不登校新聞さんがとても丁寧に当事者や支援者の意見を扱っており、こちらをここ数年購読していますが、教育現場とのギャップをどうにかしていきたいという立場で動くこともままあります。(また、わたし自身が保健室登校→不登校をしていた経験者です)

そんな中、

学校以外に居場所があり
不登校であることを悲観せず
やりたい事を見つけていき
学びの意欲が出た時にそっと背中を押す
(さまざまな通信教育ツールが出てきているのでそれを紹介する)

という1つの支援方針を自分の中に持っています。

ここまでを背景として、

今回の不登校youtuberの小学生は
学校以外に居場所があり
不登校を悲観せず
やりたい事をみつけられたケースに該当するので

あとは学びの機会を親や支援者がそっと確保してくれていればいいなぁ、くらいの感覚でしたが、主に不登校の親や支援者が、ツイッター上で激しい拒否反応を出している事に驚いています。

この小学生を怠学ととらえ、一緒にしないでほしいという立場、ポジティブに報道する地方紙への報道姿勢にまつわる批判、ヤンキーからの心理カウンセラーをする父親の子育て方針への批判…不登校支援にも関わりのある立場なので、今回の一通りの反応ザッと目を通しておこうと思いツイッターで#少年革命家#不登校youtuber#ゆたぽんなどで検索をして意見を眺めていますが、自分の支援方針が間違えていたのかしらん?と揺らぐほどの反応であり、各家庭の在り方にここまで口を突っ込むことへの驚きであり、これだけ世間が関心を寄せる貴重な機会のようにも思えて、とても心がざわざわ、うまく言葉にできずモヤモヤとします。

トピシュさまは個人として、どのように眺め、また、捉えますか? ロジカルにこの炎上とわたしのモヤモヤをスパッと切って頂きたく送ります。よろしくお願いします。

Aより

A. 炎上するのは分かりやすい。自分の支援とは必ずしもリンクしないと捉える

不登校Youtuberは次の記事で私も認識していました。

「不登校は不幸じゃない」10歳のユーチューバー 沖縄から世界に発信「ハイサイまいど!」 - 琉球新報 - 沖縄の新聞、地域のニュース

ご本人のTwitterとYoutubeの動画を何本か見てみましたけど、確かに炎上していますね。

それで、

トピシュさまは個人として、どのように眺め、また、捉えますか?

について答えますと、まずこのYoutuberのゆたぼんさんに対しては、特に何も思いません。いつもブログで書いている通りn=1のことだから、心を動かす必要がないかなって考えます。一般論として、不登校児の公的サポートや、不登校児向けの家庭教育の環境整備や、フリースクールの拡充は、学習機会の多様化ということで、私は大賛成です。

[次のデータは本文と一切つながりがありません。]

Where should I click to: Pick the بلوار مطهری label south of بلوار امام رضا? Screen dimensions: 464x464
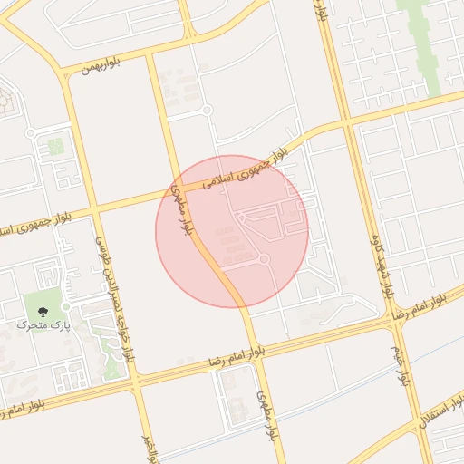pyautogui.click(x=265, y=415)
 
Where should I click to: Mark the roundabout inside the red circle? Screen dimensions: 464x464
pyautogui.click(x=264, y=260)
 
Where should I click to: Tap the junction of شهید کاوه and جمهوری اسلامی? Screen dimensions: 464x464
pyautogui.click(x=346, y=123)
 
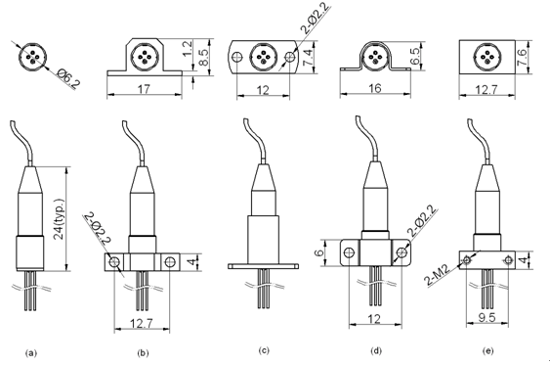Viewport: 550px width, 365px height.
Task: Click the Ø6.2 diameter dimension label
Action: pos(68,78)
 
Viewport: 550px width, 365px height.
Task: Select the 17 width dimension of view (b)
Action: pos(144,89)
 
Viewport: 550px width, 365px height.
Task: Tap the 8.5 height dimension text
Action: pos(203,57)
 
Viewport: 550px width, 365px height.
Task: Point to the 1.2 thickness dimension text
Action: pos(188,49)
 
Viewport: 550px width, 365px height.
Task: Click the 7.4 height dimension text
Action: pos(308,57)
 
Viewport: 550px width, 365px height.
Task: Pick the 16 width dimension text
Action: pos(374,88)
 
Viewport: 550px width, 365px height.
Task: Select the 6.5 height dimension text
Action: pos(415,56)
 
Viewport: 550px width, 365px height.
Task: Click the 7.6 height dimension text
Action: pos(523,57)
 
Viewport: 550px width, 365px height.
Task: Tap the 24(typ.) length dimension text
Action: pos(59,219)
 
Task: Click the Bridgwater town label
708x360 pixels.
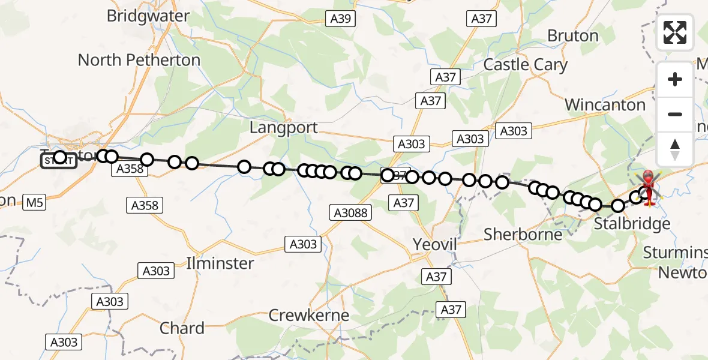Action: (x=148, y=16)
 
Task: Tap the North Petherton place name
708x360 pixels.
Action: (x=139, y=60)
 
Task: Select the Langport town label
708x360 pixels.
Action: (x=284, y=128)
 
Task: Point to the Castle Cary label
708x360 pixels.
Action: (x=526, y=65)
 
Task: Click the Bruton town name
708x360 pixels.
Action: (x=573, y=36)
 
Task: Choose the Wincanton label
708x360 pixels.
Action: (x=605, y=105)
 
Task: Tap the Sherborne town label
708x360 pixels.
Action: (x=523, y=234)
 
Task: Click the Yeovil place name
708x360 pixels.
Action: (x=436, y=244)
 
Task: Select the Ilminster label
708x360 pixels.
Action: (x=220, y=263)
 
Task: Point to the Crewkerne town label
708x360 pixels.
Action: (x=309, y=315)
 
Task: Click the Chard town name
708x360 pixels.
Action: (x=182, y=328)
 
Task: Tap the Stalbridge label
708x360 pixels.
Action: (x=632, y=224)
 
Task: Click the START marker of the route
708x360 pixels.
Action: (x=58, y=160)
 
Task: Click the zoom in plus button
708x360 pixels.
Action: (x=675, y=79)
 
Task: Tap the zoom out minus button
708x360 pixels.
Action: (x=675, y=114)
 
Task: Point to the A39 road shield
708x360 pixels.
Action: (x=341, y=19)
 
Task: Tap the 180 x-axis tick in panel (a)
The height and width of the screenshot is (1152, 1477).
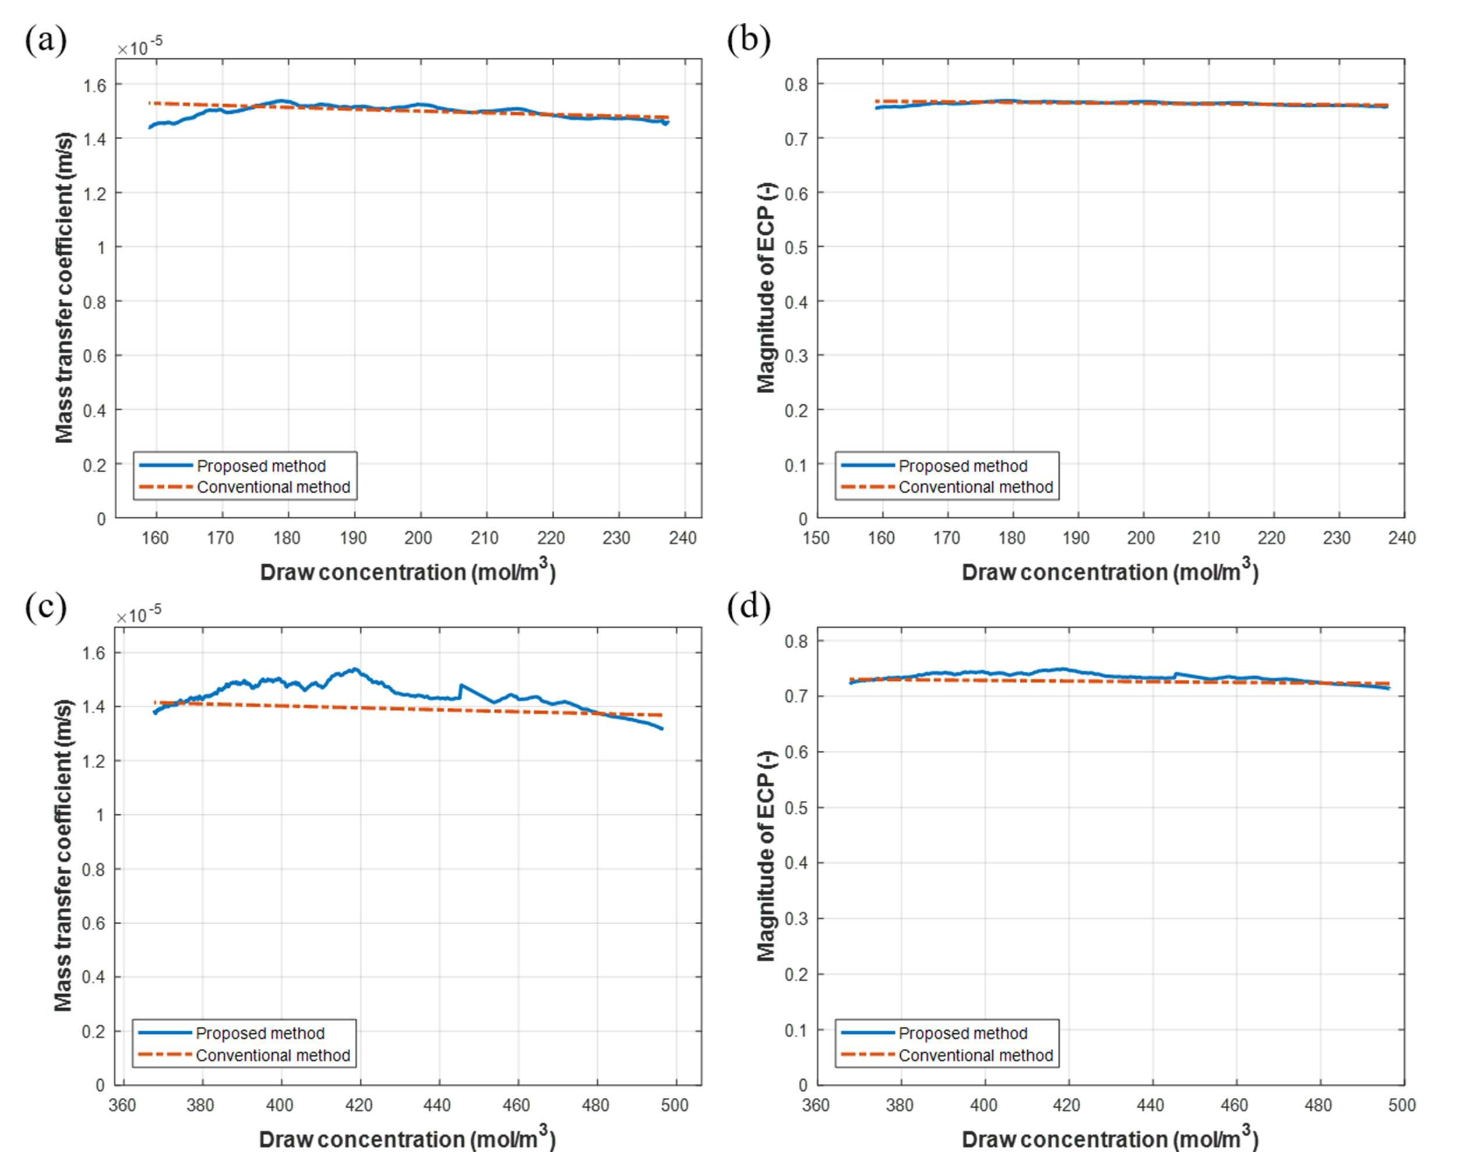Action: tap(287, 538)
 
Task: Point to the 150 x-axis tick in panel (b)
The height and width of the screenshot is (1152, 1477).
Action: tap(816, 538)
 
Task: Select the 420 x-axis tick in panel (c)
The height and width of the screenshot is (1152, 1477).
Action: tap(359, 1105)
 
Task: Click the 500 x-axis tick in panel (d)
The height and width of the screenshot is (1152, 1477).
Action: tap(1402, 1105)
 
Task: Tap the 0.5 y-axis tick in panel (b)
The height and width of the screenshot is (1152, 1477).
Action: tap(796, 248)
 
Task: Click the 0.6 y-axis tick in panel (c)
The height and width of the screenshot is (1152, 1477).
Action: tap(94, 924)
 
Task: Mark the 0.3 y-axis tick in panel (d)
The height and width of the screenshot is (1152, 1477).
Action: tap(796, 919)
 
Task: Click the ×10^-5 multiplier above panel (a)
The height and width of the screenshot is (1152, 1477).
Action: tap(140, 47)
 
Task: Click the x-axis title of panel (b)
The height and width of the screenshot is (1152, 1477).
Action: tap(1111, 571)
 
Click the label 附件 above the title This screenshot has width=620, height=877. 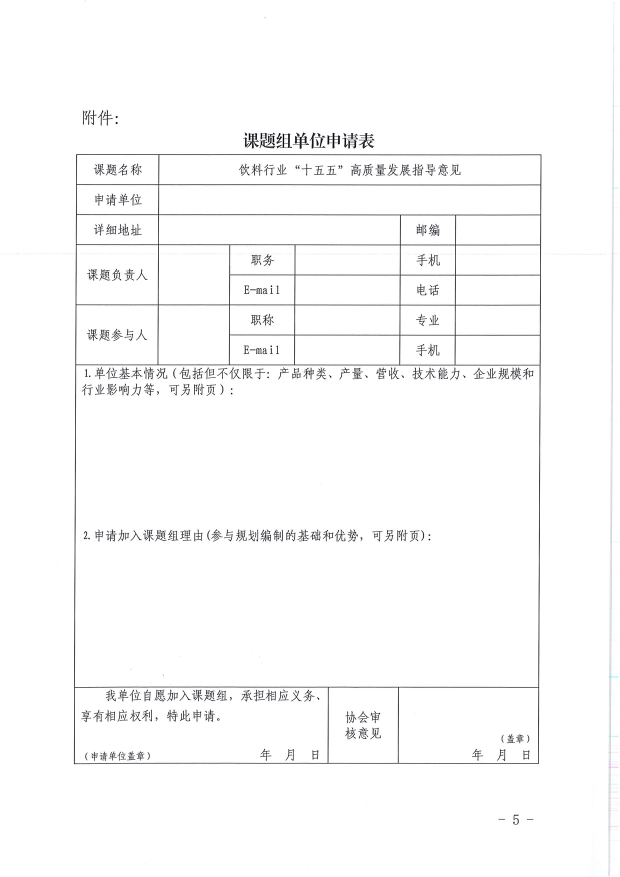[100, 118]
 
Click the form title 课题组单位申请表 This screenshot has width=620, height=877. [308, 141]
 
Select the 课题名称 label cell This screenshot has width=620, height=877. [118, 170]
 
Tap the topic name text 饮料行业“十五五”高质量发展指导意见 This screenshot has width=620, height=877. [350, 170]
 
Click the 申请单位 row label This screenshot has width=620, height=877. [118, 200]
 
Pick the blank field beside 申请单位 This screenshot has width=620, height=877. [350, 200]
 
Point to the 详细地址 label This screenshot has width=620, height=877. [118, 230]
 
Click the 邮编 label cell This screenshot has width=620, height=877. [428, 230]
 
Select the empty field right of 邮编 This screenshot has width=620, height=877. [498, 230]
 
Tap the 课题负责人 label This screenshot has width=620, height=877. [118, 274]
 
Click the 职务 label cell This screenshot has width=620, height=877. [262, 260]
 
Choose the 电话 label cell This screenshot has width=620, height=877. [428, 290]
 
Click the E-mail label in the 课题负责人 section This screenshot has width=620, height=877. [262, 290]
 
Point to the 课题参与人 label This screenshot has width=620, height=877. [118, 334]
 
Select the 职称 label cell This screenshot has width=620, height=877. [262, 320]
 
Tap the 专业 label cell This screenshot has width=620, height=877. [428, 320]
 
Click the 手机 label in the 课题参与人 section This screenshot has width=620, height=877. [428, 350]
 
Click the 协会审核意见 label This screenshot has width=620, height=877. [363, 725]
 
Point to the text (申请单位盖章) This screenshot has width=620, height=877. [118, 756]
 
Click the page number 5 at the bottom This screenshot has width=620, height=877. [516, 820]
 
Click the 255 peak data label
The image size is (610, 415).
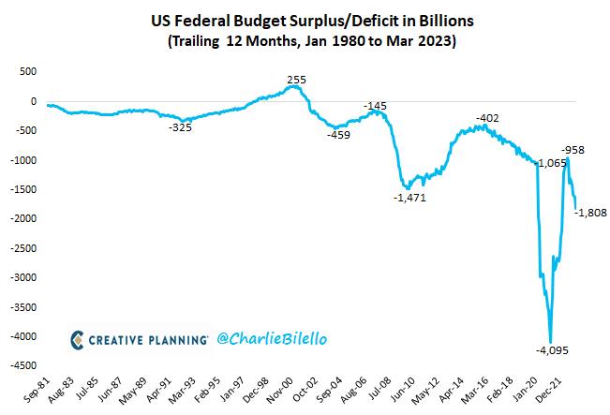point(296,80)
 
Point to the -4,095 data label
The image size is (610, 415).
point(552,350)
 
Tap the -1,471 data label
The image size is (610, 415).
point(409,198)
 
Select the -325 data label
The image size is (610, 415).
point(180,127)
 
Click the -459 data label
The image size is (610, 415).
point(338,135)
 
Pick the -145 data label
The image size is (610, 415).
point(375,106)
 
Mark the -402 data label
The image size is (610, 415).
point(487,118)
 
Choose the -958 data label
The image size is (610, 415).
point(573,150)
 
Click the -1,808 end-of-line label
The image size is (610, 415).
point(590,213)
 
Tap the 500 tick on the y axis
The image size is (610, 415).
point(27,71)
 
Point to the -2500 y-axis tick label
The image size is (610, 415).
point(23,248)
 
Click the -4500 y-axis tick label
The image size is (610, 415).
point(23,365)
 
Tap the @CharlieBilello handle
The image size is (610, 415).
point(272,339)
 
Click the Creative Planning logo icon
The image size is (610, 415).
point(77,340)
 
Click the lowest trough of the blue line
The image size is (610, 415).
point(550,342)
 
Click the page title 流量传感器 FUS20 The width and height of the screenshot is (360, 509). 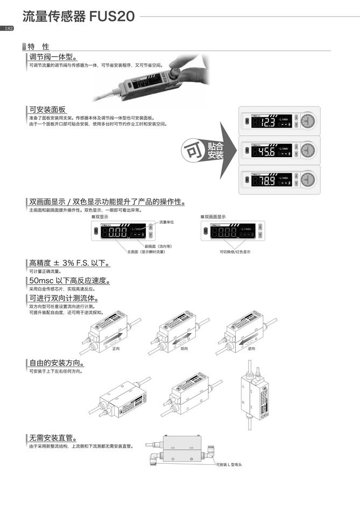(x=79, y=17)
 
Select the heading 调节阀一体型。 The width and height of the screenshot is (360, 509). (x=53, y=57)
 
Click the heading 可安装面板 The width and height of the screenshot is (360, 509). (x=48, y=109)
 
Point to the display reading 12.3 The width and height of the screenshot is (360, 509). (x=267, y=123)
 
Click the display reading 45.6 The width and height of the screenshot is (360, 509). (x=267, y=151)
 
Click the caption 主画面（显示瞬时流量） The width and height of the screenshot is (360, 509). (x=146, y=251)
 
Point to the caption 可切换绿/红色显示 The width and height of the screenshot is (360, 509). (x=234, y=251)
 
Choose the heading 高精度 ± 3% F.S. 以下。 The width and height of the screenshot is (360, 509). (x=69, y=263)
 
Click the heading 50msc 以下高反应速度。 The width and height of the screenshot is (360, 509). (x=69, y=281)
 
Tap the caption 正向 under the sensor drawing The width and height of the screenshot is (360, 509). (x=116, y=348)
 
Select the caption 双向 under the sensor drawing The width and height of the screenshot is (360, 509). (x=184, y=348)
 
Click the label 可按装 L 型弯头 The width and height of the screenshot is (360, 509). (x=228, y=464)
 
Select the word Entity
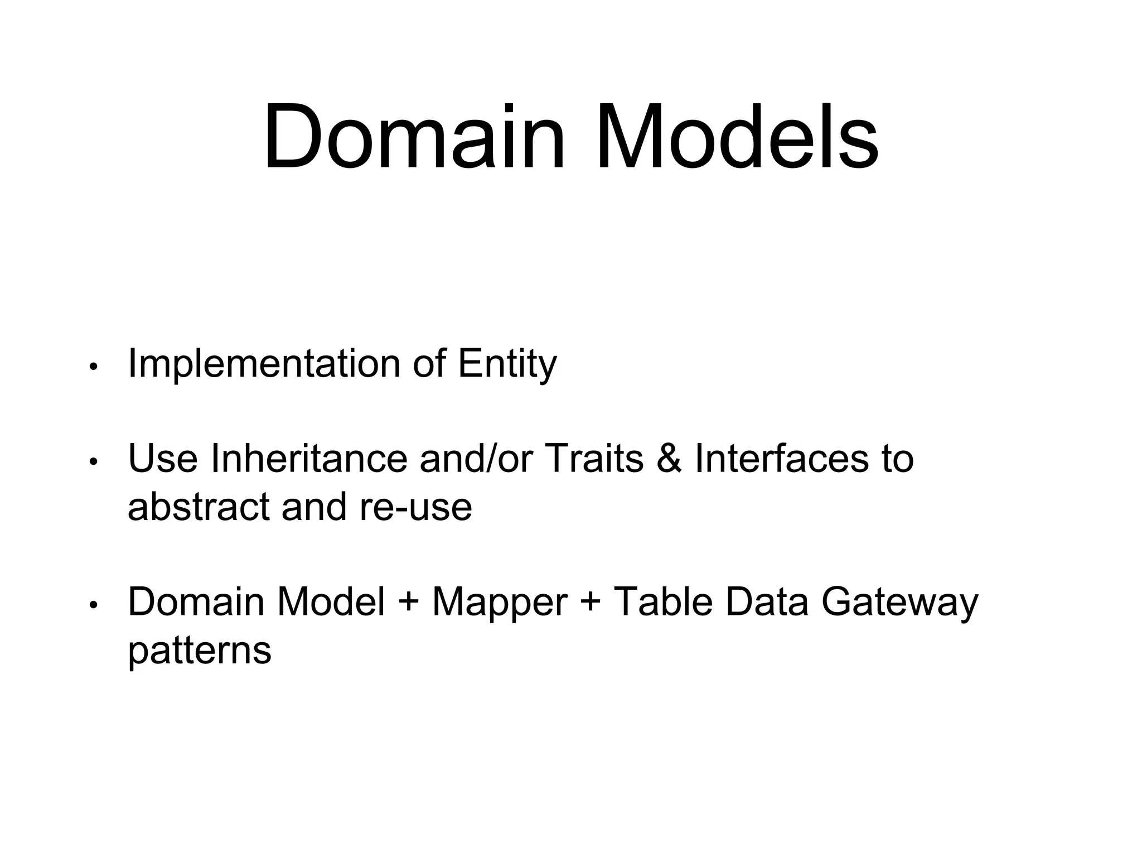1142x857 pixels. [x=506, y=364]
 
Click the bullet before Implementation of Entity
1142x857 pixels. [x=94, y=367]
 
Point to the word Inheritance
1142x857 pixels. [x=309, y=459]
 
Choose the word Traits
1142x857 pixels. [x=593, y=459]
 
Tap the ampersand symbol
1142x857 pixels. [x=669, y=459]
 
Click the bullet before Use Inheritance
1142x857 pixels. [x=94, y=462]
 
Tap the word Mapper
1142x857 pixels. [x=500, y=603]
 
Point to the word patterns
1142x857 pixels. [x=199, y=651]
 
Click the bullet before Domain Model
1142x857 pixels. [x=94, y=605]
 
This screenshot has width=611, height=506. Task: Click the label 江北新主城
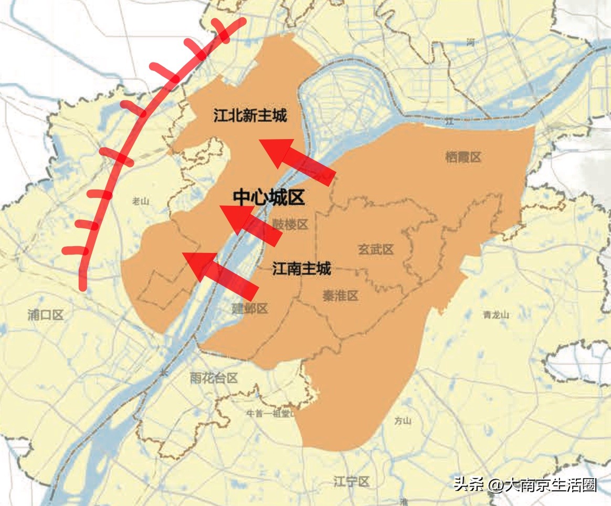(250, 115)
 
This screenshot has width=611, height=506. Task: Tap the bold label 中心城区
(269, 197)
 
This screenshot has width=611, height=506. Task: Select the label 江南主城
(301, 269)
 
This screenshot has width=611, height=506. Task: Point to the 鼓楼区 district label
(290, 225)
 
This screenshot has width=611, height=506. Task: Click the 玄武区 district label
(376, 249)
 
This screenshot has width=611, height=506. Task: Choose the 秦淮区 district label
(341, 296)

炎上していることに対しては、非常に理解しやすいです。色々な要素はあるけれど、私が思う炎上の肝は、学校に通っている他の子どもをロボットだと言っていることですね。

「不登校は不幸じゃない」10歳のユーチューバー 沖縄から世界に発信「ハイサイまいど!」 - 琉球新報 - 沖縄の新聞、地域のニュース

ゆたぼんが学校に通わなくなったのは小学校3年生の時。宿題を拒否したところ、放課後や休み時間にさせられ不満を抱いた。担任の言うことを聞く同級生もロボットに見え「俺までロボットになってしまう」と、学校に通わないことを決意した。

琉球新報だとこの箇所ですが、いくつかYoutubeの動画を見ても、このキーワードは何度か登場しています。これって、現在学校に通っている子どもやかつて学校に通っていた現在の大人をロボットだって否定しているように見えちゃう。Youtubeの動画を見ている人は不登校の児童に限定しませんから、大多数の不登校ではない人の中には、攻撃されたと思って、攻撃し返す人が出てくるわけです。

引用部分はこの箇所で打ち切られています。